O dia surgiu. Levantei-me ao amanhecer. Durante uma ou duas horas, ocupei-me em arrumar minhas coisas nas gavetas e no armário do quarto, de modo a deixá-las em ordem durante a minha breve ausência. Enquanto fazia isso ouvi St. John deixar o quarto. Parou junto à minha porta. Temi que batesse... mas não, apenas passou um bilhete por baixo da porta. Peguei-o. Continha estas palavras:
"Deixou-me subitamente na noite passada. Se esperasse um pouco mais, podia ter alcançado a cruz de Cristo e a coroa dos anjos. Espero sua decisão definitiva quando retornar, daqui a quinze dias. Nesse período, esteja alerta e reze, para não cair em tentação. Sei que o seu espírito é dócil, mas vejo que a carne é fraca. Rezarei por você a todo instante.
Seu, St. John"
"Meu espírito" respondi mentalmente, "é dócil para fazer o que é certo. E a minha carne, creio, é forte o bastante para cumprir a vontade do Céu, quando esta vontade se manifesta claramente.

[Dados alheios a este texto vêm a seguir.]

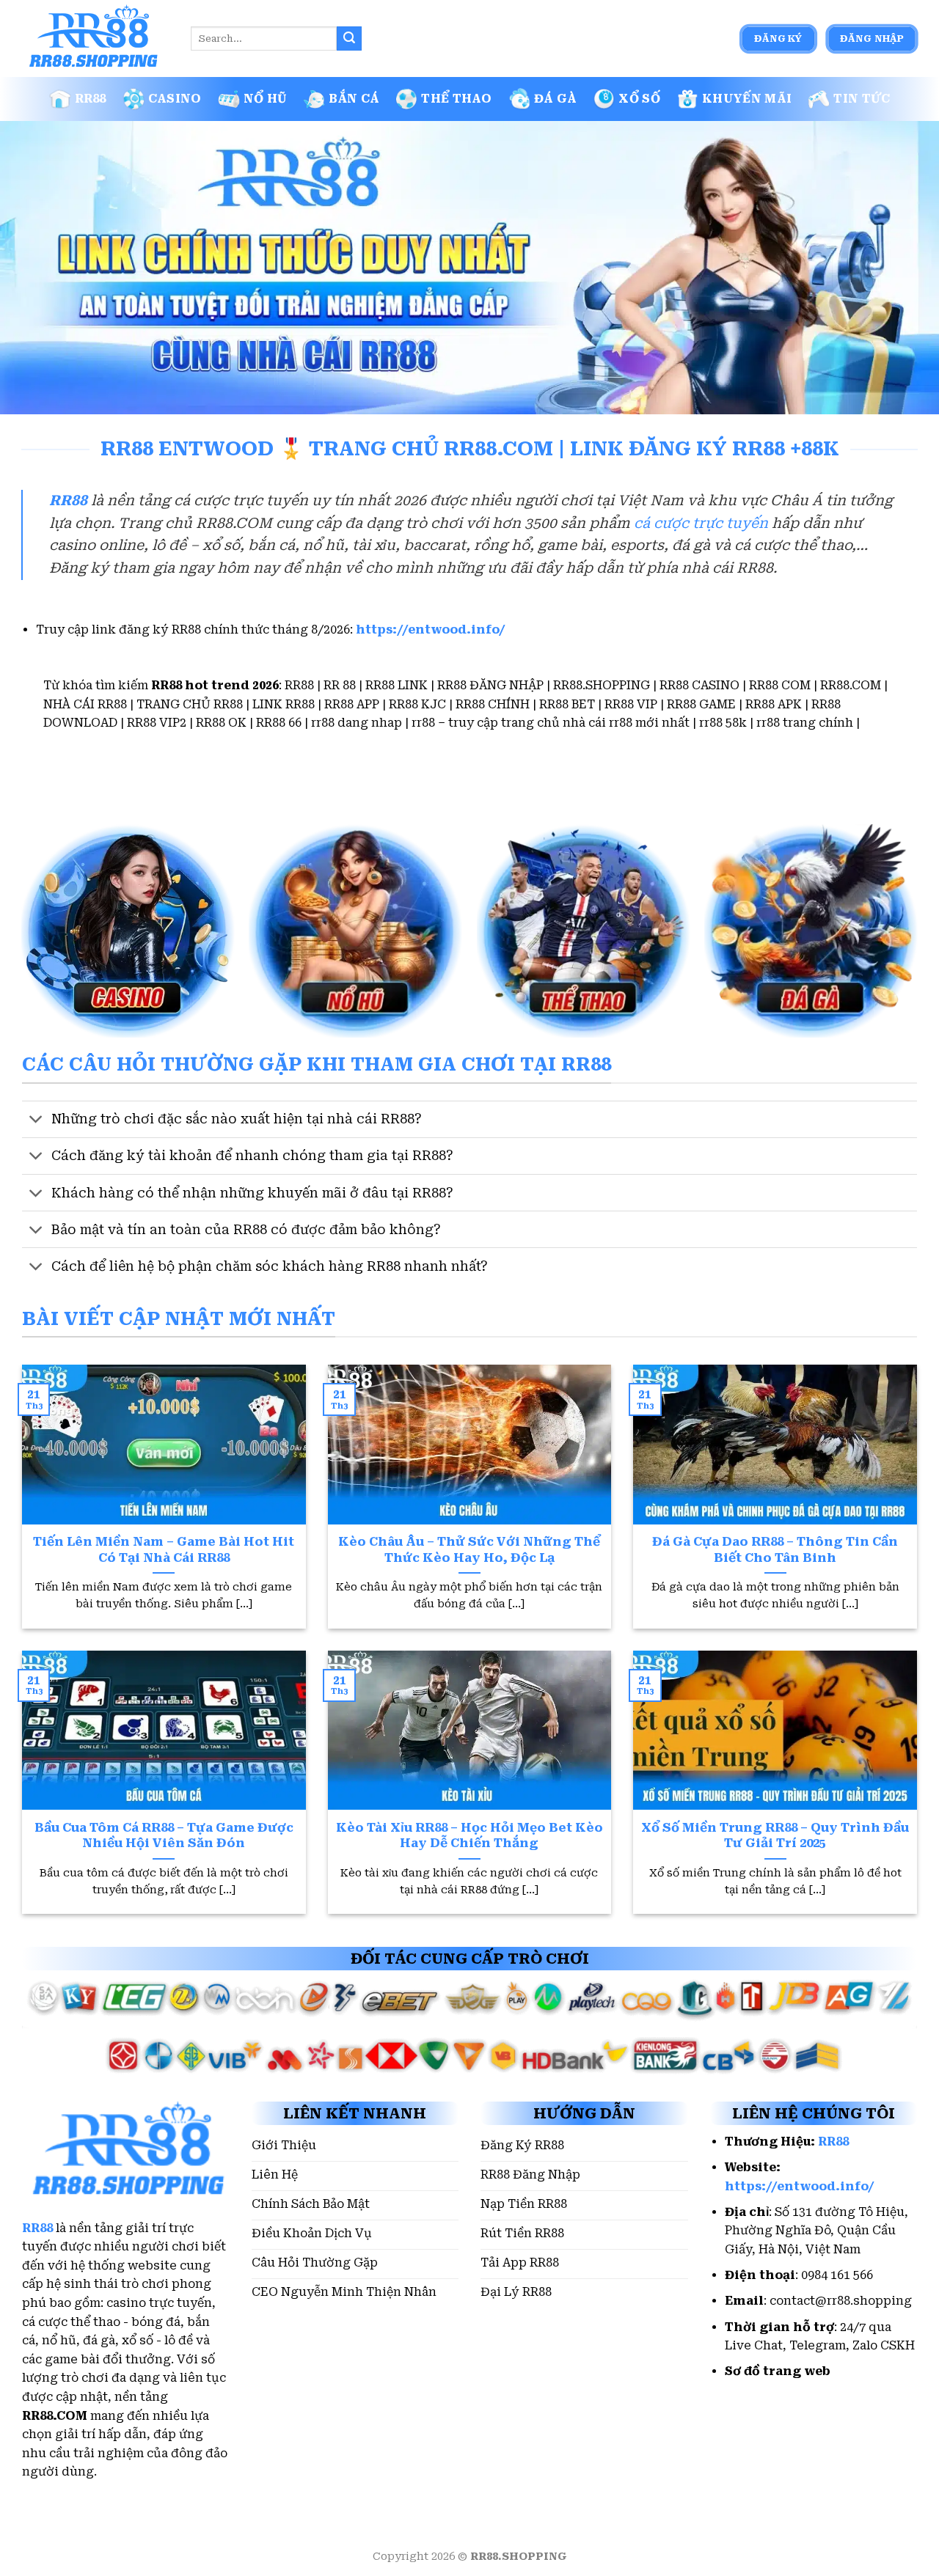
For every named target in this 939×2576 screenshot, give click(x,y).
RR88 (90, 99)
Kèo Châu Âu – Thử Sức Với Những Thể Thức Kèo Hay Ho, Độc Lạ (469, 1550)
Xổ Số (639, 99)
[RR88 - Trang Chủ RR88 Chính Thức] (95, 39)
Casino (175, 99)
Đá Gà (555, 99)
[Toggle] (36, 1121)
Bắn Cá (354, 99)
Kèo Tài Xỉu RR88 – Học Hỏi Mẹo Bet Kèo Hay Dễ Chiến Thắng (469, 1836)
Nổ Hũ (266, 99)
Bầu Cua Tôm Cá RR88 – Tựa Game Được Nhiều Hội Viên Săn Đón (163, 1836)
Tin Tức (861, 99)
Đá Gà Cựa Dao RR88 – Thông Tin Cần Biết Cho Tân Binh (775, 1550)
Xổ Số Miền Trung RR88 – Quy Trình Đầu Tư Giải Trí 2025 (775, 1836)
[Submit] (349, 38)
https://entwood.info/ (430, 629)
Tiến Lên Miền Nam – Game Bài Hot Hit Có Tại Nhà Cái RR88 (163, 1550)
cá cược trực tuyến (701, 523)
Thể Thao (456, 99)
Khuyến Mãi (747, 99)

De qualquer forma, deve ser forte o bastante para procurar, indagar, buscar uma saída nesta nuvem de dúvidas e achar, por fim, o céu claro da certeza."

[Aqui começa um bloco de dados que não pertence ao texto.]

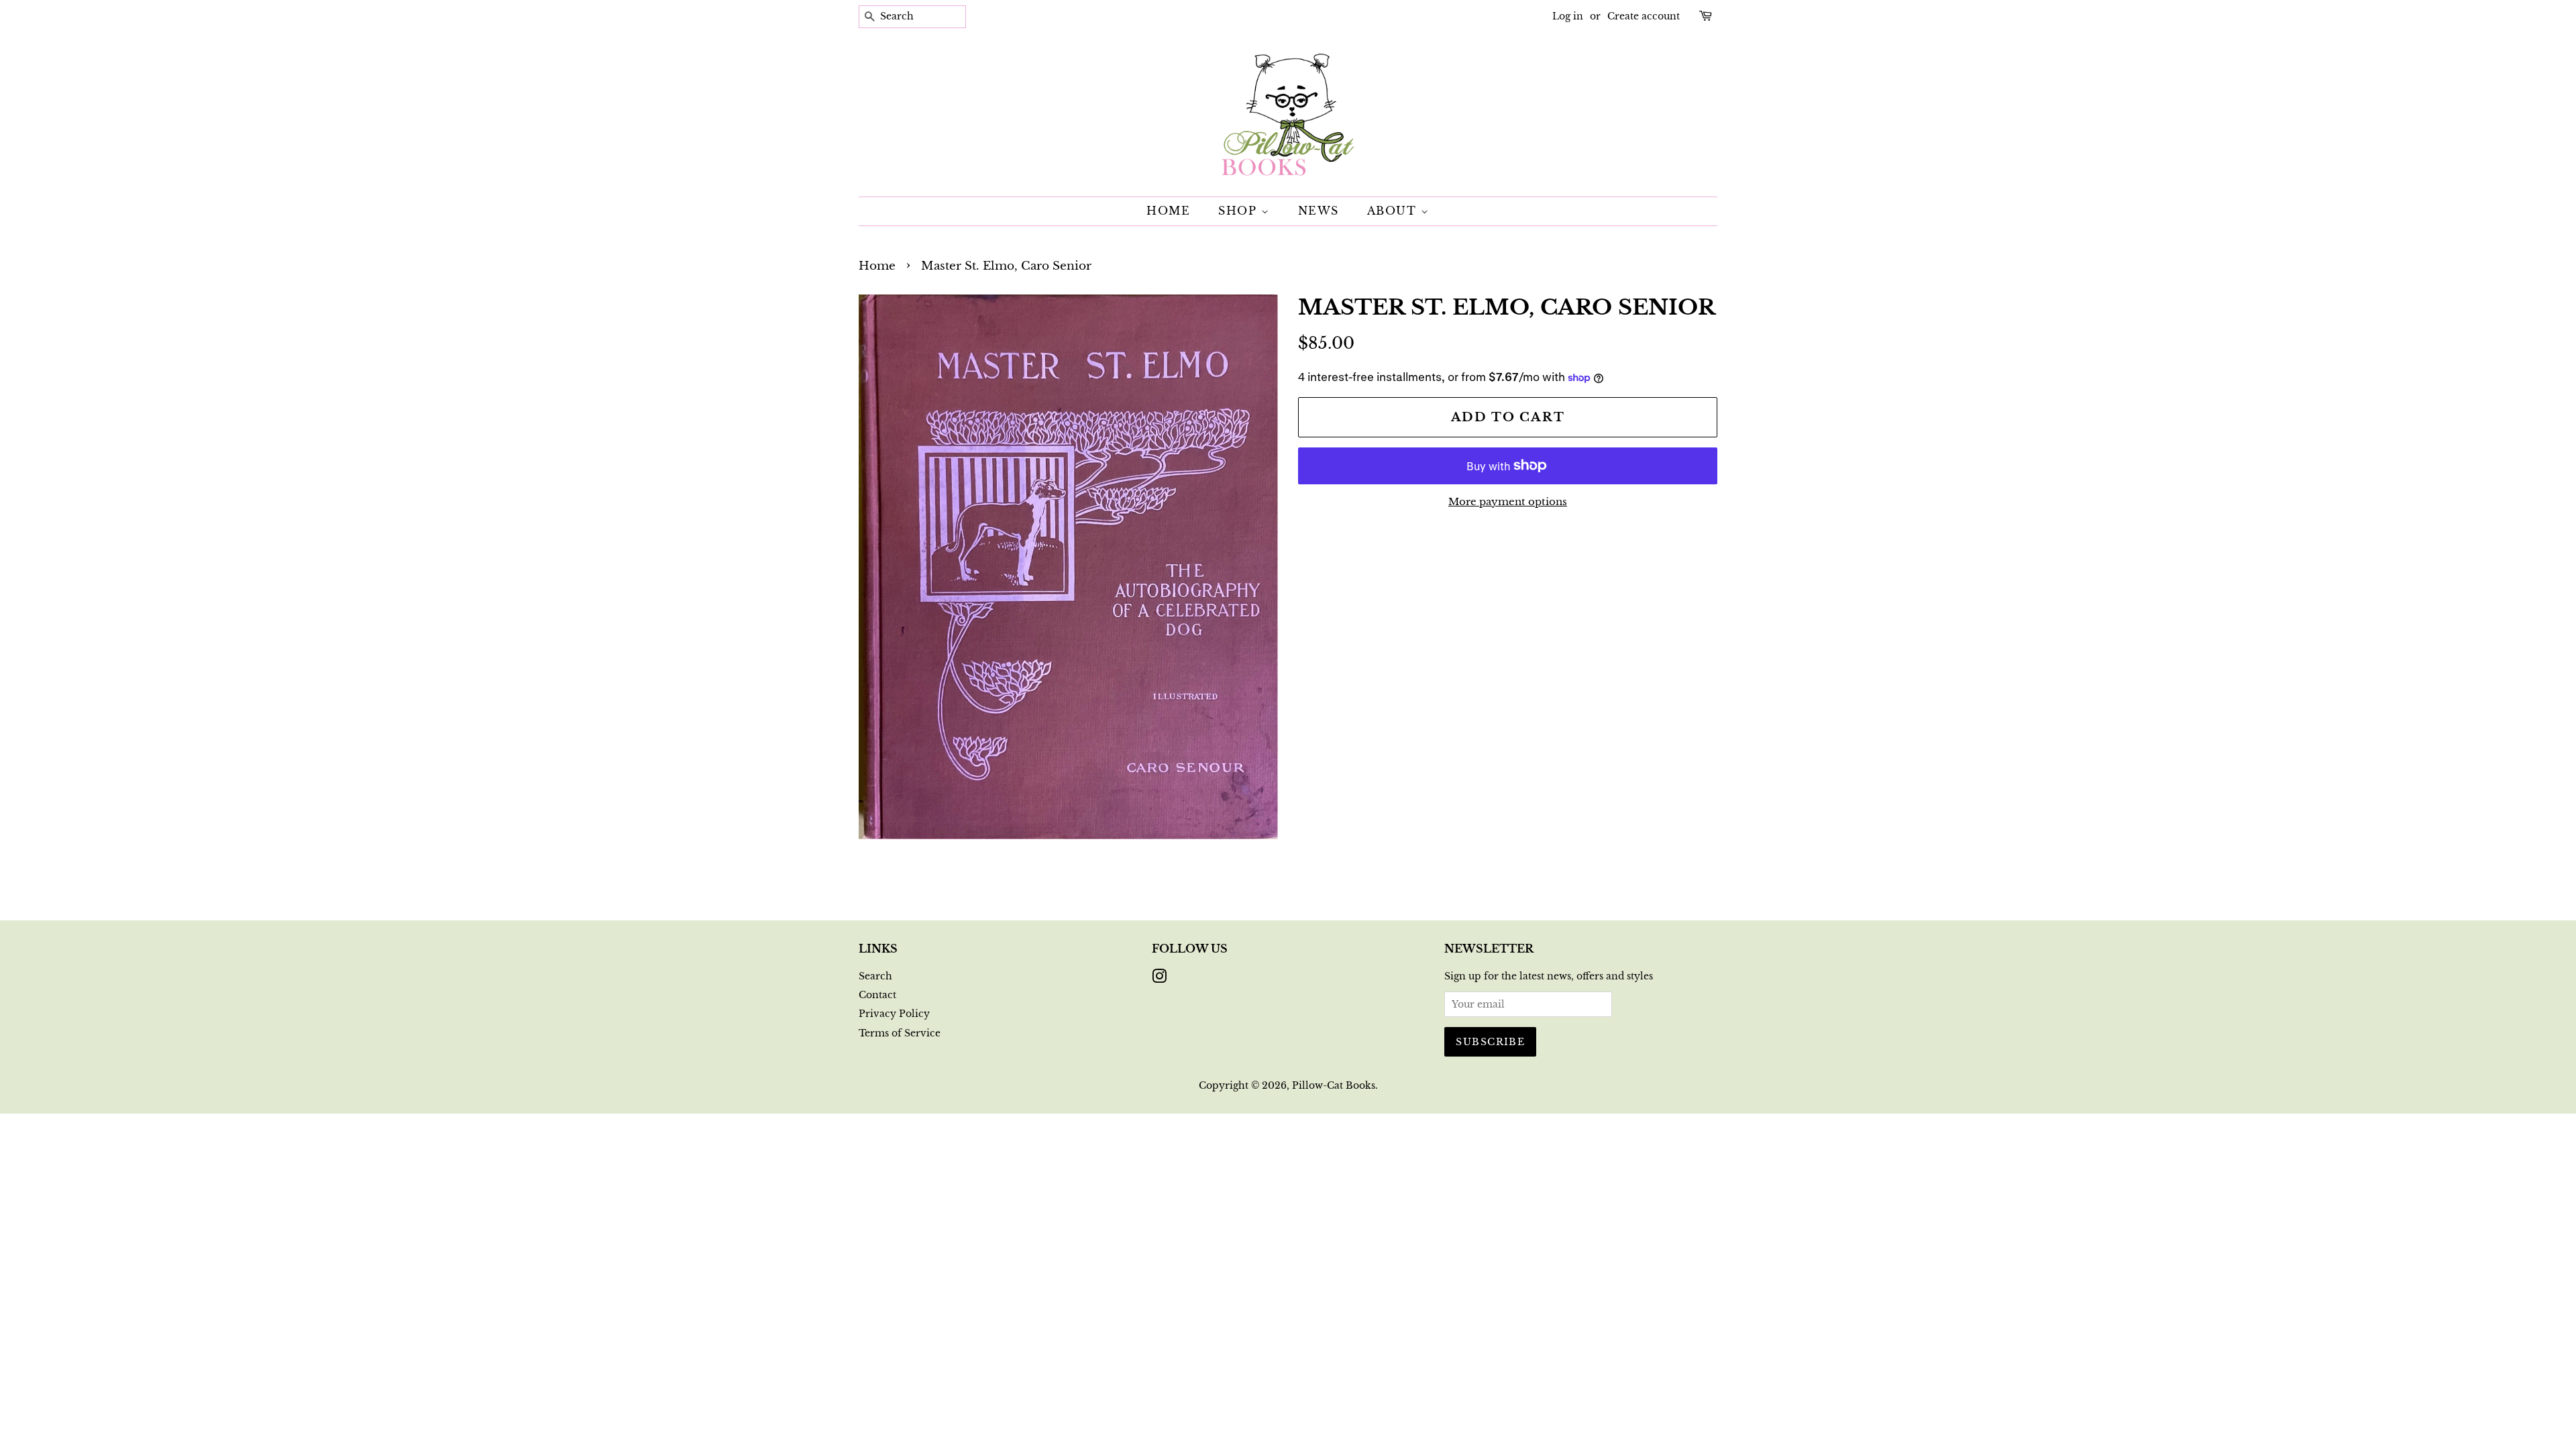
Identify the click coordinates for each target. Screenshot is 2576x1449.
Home (1168, 210)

Era o dia primeiro de junho, mas mesmo assim a manhã estava nublada e fria. A chuva batia sem parar na minha janela. Ouvi a porta da frente abrir-se e St. John sair. Olhando pela vidraça, vi-o atravessar o jardim. Tomou o caminho da charneca coberta de névoa, na direção em Whitcross, onde devia pegar a diligência.
"Em poucas horas, primo, eu também seguirei o mesmo caminho" pensei. "Também tomarei um coche em Whitcross. Também tenho algo que ver e por que perguntar aqui na Inglaterra, antes de partir para sempre."
Faltavam ainda duas horas para o café da manhã. Passei esse tempo caminhando calmamente pelo quarto, e pensando na visita que dera aos meus planos a sua atual direção. Recordei a estranha sensação que experimentara, em toda a sua indizível estranheza. Recordei da voz que ouvira e novamente me perguntei de onde viera; e de novo perguntei em vão. Ela parecia estar dentro de mim, não no mundo exterior. Será que era apenas uma impressão nervosa? Uma ilusão? Não podia conceber nem acreditar nisso: parecia-se mais com uma inspiração. O fantástico choque espiritual viera como o terremoto que abalou os alicerces da prisão de Paulo e Sila: abriu as portas da cela da minha alma e soltou suas amarras... Acordou-a de seu sono, de onde ela se libertou trêmula, expectante, perplexa. Então vibrou nos meus ouvidos atônitos aquele grito, três vezes, e no meu coração alvoroçado e no meu espírito. Nenhum deles tremeu ou se abalou, mas exultaram como se ficassem alegres pelo sucesso do esforço que tiveram o privilégio de realizar, independente do meu corpo abatido.
"Não falta muito" pensei, ao terminar minhas meditações "para que eu saiba alguma coisa daquele cuja voz pareceu me chamar na noite passada. As cartas se provaram inúteis... é melhor fazer uma investigação pessoal."
Durante o café da manhã anunciei a Diana e Mary que iria viajar, e estaria ausente, pelo menos, por quatro dias.
– Vai sozinha, Jane? – perguntaram.
– Sim. Vou saber notícias, ou mesmo ver, um amigo de quem tenho andado afastada há algum tempo.
Elas poderiam ter dito – como tenho certeza que pensaram – que me julgavam desprovida de amigos, exceto eles. Porque, de fato, eu dissera isso muitas vezes. Mas, com sua delicadeza natural, abstiveram-se de comentários. Diana apenas perguntou-me se eu tinha certeza que estava bem o suficiente para viajar, pois parecia muito pálida. Respondi que nada me afligia, exceto a ansiedade de espírito, que esperava aliviar em breve.
Foi fácil organizar os arranjos restantes, pois não havia dúvidas a me perturbar – nem suspeitas. Expliquei-lhes que não poderia ser explícita no momento a respeito dos meus planos, e elas aceitaram o meu silêncio com bondade e sabedoria, concedendo-me o direito de agir livremente. O mesmo direito que, em circunstâncias semelhantes, eu lhes teria concedido.